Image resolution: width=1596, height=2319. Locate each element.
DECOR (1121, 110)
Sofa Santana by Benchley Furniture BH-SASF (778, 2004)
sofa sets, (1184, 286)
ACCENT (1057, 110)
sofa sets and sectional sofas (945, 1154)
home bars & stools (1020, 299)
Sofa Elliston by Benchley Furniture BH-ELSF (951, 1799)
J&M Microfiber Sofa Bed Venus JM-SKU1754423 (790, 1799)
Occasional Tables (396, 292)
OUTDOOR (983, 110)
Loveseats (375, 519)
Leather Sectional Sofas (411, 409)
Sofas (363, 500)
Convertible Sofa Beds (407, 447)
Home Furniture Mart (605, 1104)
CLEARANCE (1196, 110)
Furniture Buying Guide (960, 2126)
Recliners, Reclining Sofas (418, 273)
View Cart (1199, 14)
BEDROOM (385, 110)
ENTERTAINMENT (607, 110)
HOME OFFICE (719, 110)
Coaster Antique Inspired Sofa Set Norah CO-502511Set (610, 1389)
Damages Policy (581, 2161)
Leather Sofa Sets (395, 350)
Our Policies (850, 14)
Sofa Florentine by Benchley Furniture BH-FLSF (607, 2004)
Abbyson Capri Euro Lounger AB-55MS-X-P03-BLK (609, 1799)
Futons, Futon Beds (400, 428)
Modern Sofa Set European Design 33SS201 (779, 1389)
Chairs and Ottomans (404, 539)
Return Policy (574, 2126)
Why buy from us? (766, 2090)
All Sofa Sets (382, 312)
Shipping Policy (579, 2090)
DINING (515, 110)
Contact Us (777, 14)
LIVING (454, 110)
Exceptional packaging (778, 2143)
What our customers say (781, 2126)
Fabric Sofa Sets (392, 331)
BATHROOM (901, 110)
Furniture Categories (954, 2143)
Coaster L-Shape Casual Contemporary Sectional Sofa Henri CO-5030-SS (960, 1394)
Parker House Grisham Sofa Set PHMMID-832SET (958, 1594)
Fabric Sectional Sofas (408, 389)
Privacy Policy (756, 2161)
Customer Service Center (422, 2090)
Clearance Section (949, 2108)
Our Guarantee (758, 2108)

---------------

• **WHAT THIS TASK INVOLVES**: Would you write out all the records exactly as they read?

• **RESPONSE**:
Image resolution: width=1596, height=2319. Locate each element.
DECOR (1121, 110)
Sofa Santana by Benchley Furniture BH-SASF (778, 2004)
sofa sets, (1184, 286)
ACCENT (1057, 110)
sofa sets and sectional sofas (945, 1154)
home bars & stools (1020, 299)
Sofa Elliston by Benchley Furniture BH-ELSF (951, 1799)
J&M Microfiber Sofa Bed Venus JM-SKU1754423 (790, 1799)
Occasional Tables (396, 292)
OUTDOOR (983, 110)
Loveseats (375, 519)
Leather Sectional Sofas (411, 409)
Sofas (363, 500)
Convertible Sofa Beds (407, 447)
Home Furniture Mart (605, 1104)
CLEARANCE (1196, 110)
Furniture Buying Guide (960, 2126)
Recliners, Reclining Sofas (418, 273)
View Cart (1199, 14)
BEDROOM (385, 110)
ENTERTAINMENT (607, 110)
HOME OFFICE (719, 110)
Coaster Antique Inspired Sofa Set Norah CO-502511Set (610, 1389)
Damages Policy (581, 2161)
Leather Sofa Sets (395, 350)
Our Policies (850, 14)
Sofa Florentine by Benchley Furniture BH-FLSF (607, 2004)
Abbyson Capri Euro Lounger AB-55MS-X-P03-BLK (609, 1799)
Futons, Futon Beds (400, 428)
Modern Sofa Set European Design 33SS201 (779, 1389)
Chairs and Ottomans (404, 539)
Return Policy (574, 2126)
Why buy from us? (766, 2090)
All Sofa Sets (382, 312)
Shipping Policy (579, 2090)
DINING (515, 110)
Contact Us (777, 14)
LIVING (454, 110)
Exceptional packaging (778, 2143)
What our customers say (781, 2126)
Fabric Sofa Sets (392, 331)
BATHROOM (901, 110)
Furniture Categories (954, 2143)
Coaster L-Shape Casual Contemporary Sectional Sofa Henri CO-5030-SS (960, 1394)
Parker House Grisham Sofa Set PHMMID-832SET (958, 1594)
Fabric Sectional Sofas (408, 389)
Privacy Policy (756, 2161)
Customer Service Center (422, 2090)
Clearance Section (949, 2108)
Our Guarantee (758, 2108)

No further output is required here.